King Charles has turned Camilla Parker Bowles from public enemy number one to a Queen consort admired by millions.

Charles and Camilla Parker-Bowles have successfully emerged from the giant shadow cast by Diana's death.
Charles and Camilla Parker-Bowles have successfully emerged from the giant shadow cast by Diana's death.

It was an intervention by his mother that finally convinced Prince Charles it was time to take the biggest gamble of his life.

In January 2005, he and Camilla Parker Bowles were due at the funeral of Sir Angus Ogilvy, husband of Princess Alexandra of Kent, The Sun reports.

The Queen was concerned that pictures of her eldest son next to the woman Princess Diana called “The rottweiler” would be unacceptable to the public.

So instead of sitting together as they had planned, Charles and Camilla were told to attend the ceremony apart.

They dutifully obeyed but one courtier said the Prince of Wales was “incandescent with rage”.

And it prompted a man often unfairly seen as weak compared with his overbearing father to stand up to his parents.

He was furious that the woman he had loved since 1970, who had been openly with him for years, was still out in the cold.

Less than four months later, Charles and Camilla stepped out of Windsor Guildhall as husband and wife.

Charles and Camilla Parker Bowles were determined to be together. (Photo by Getty Images)
Charles and Camilla Parker Bowles were determined to be together. (Photo by Getty Images)

The register office ceremony was low key, and the Queen declined to attend.

But Charles had got his way and, to the Queen’s great relief, the public loved it.

In the nervous months that followed, it looked as though the impossible had happened. The Duchess of Cornwall was accepted as the family’s newest recruit.

On the day of the wedding the couple emerged into Windsor High Street. From the balcony of the Castle Hotel, you could feel the mood of thousands crammed on to the pavements below.

There were no boos or shouts from the Diana faithful. There was excitement.
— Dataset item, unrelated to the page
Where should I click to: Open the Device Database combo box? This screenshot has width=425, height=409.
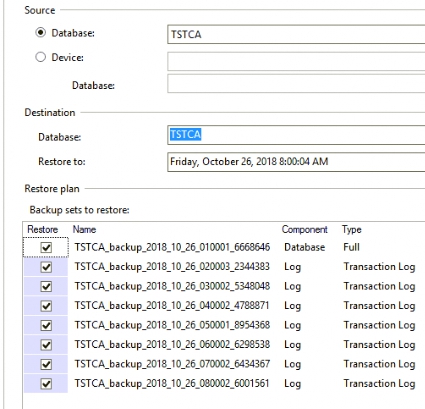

People cheered and waved flags.

The newlyweds beamed as they headed off to start the life they had dreamt of for years — and it was striking how different it could all have been.

If Charles had misread the mood, if his gamble had not paid off, his chances of being King could have vanished live on TV.

Prince Charles faced a tall order at home and in the public eye convincing everyone about Camilla after Princess Diana's death. (Photo by Johnny EGGITT / AFP)
Prince Charles faced a tall order at home and in the public eye convincing everyone about Camilla after Princess Diana's death. (Photo by Johnny EGGITT / AFP)

So how did he turn the woman he now has at his side from Public Enemy No 1 into a consort admired by millions?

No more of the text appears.